-- DATA TO USE follows --
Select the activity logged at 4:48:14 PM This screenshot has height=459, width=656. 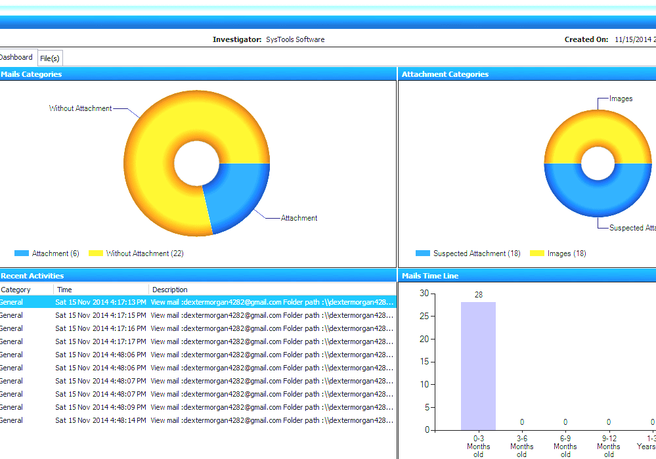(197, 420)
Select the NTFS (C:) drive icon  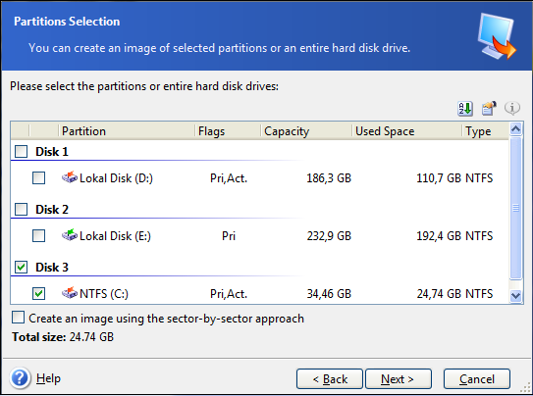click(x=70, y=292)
-- DATA TO USE concluded --
-- DATA TO USE follows --
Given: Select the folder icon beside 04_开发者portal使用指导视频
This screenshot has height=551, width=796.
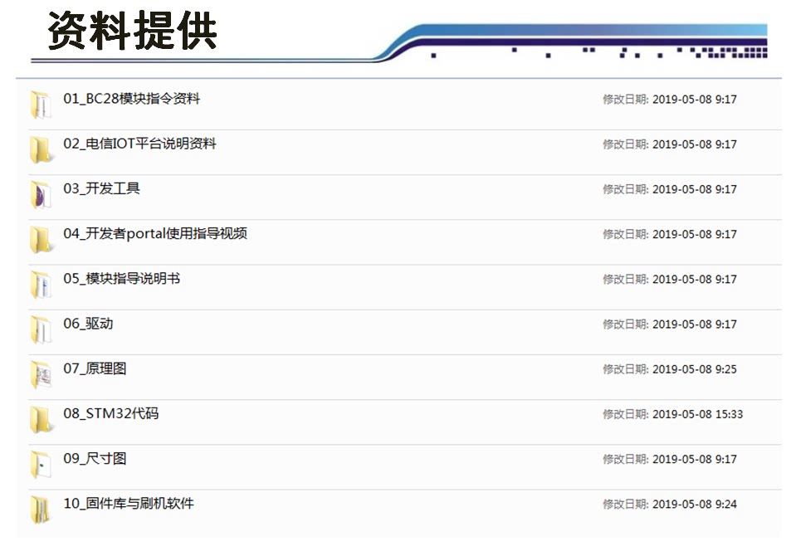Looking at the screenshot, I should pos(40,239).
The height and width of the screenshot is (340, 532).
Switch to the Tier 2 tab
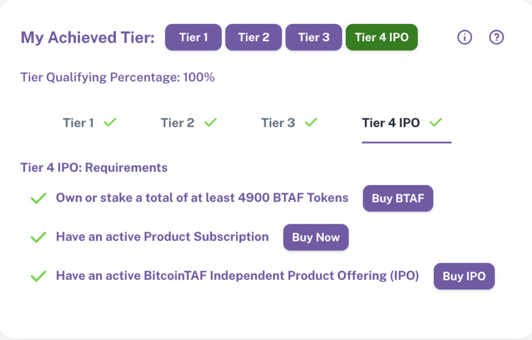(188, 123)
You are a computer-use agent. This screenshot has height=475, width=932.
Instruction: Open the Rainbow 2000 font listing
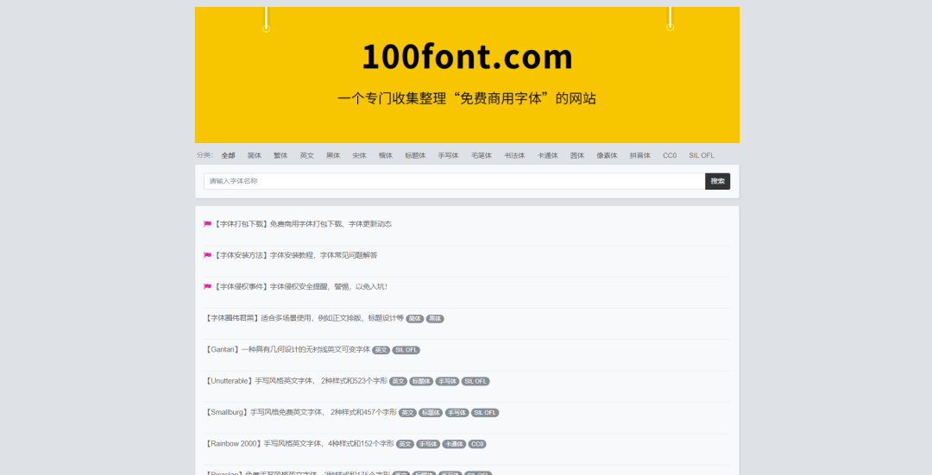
-- DATA TO USE concluded --
Using only the entries above, output the line with "You are a computer-use", the line with "Instruction: Open the", and all lines between them, exactly as they stand.

You are a computer-use agent. This screenshot has height=475, width=932.
Instruction: Open the Rainbow 2000 font listing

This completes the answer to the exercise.